I wasn’t shaking my head. My head was actually perfectly still when Steph made a very random claim about something that I did not believe or agree with, I can’t remember which. The thing is, I was mentally shaking my head, but after 27 years together, I have mastered the art of being in disagreement without any physical indication. Unfortunately, she has mastered the art of being able to know when I am disagreeing with her, even when my poker face is frozen like a statue.

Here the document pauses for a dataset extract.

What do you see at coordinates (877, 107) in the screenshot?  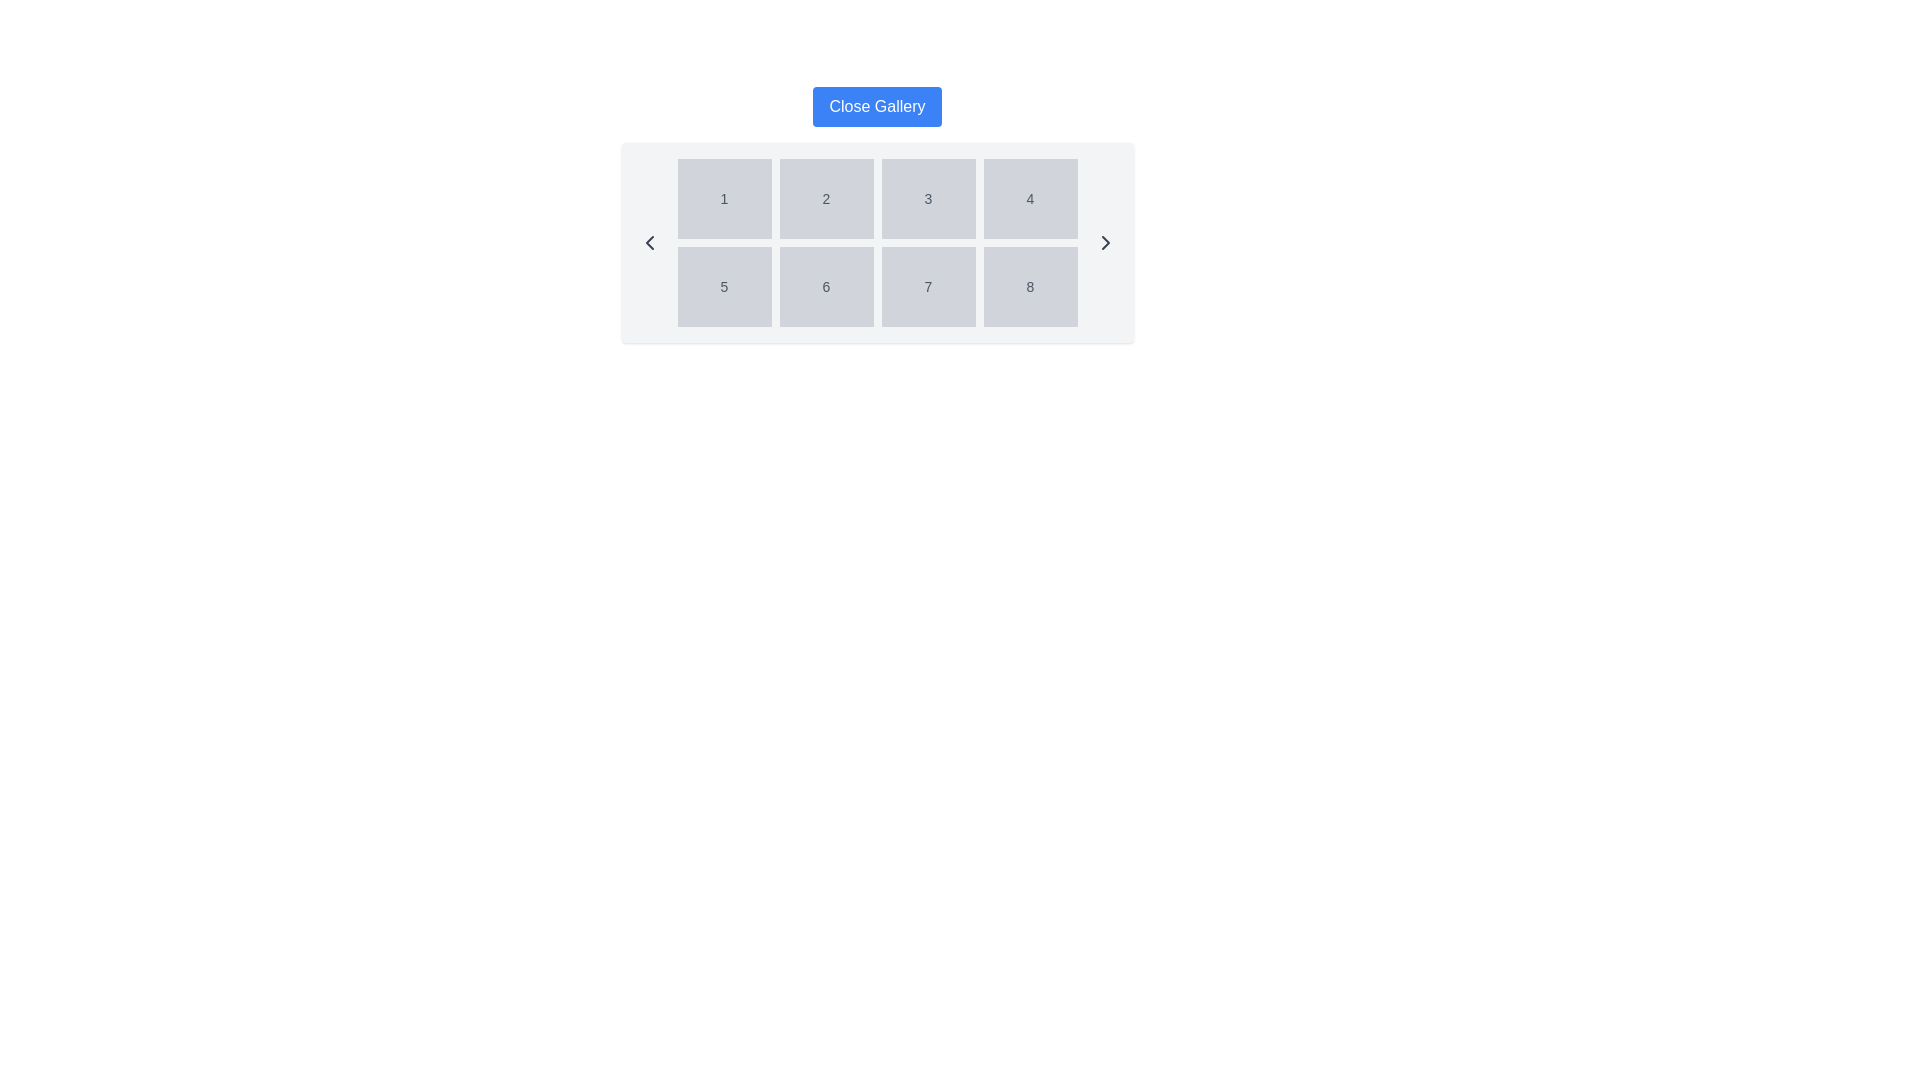 I see `the rectangular button with a bold blue background and white text labeled 'Close Gallery'` at bounding box center [877, 107].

This is where we are now. Knowing each move before we even make it. And now without the distraction of our boys or the accompanying obligation to take them somewhere, tell them something, shove food in their mouths or take the 14 empty body wash bottles from their shared bathroom, the focus is firmly planted on the two of us. Every nuanced move to the fridge to stare at cheese when she knows I just want to grab a beer, every huffy sigh when neither one of us feel like salmon for dinner, every curt passive aggressive remark I make about the laundry not going to fold itself (relax, we all do our own laundry, mine just gets folded quicker).


So less focus on kids, more focus on us. Got it. But wait, could this be a good thing? 

After knowing each other so well, what can we land on that can at least partially fill the mental gaps that were dominated by our boys prior to their moving on or moving out. Not everything has to be together. We both understand that solo endeavours and social interactions are healthy. You have to something outside of each other to talk about. But we do have the time. And by getting this site live after a month of talking about it proves we can find something new to do without killing each other.  


Just have to keep trying new things.


And keep writing about it of course.